Prompt
Every entry below should be transcribed exactly; pictures stay out of the copy.

Records supplied
|---|

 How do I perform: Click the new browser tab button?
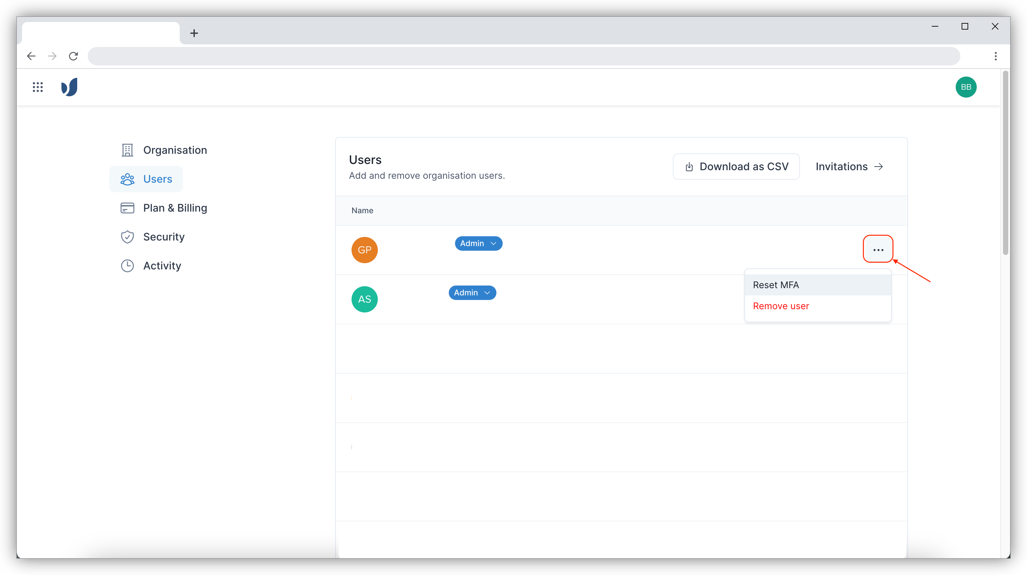coord(194,33)
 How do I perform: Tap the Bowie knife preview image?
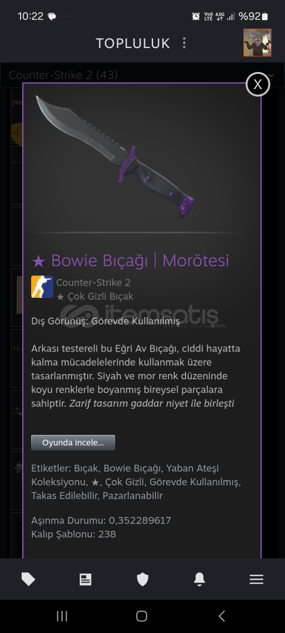pyautogui.click(x=115, y=156)
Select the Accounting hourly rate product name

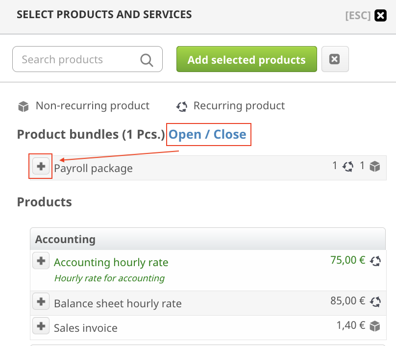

|---|

Answer section
 How do I perform: Click the new browser tab button?
coord(194,33)
 How do I perform: Tap the Bowie knife preview image?
pyautogui.click(x=115, y=156)
Select the Accounting hourly rate product name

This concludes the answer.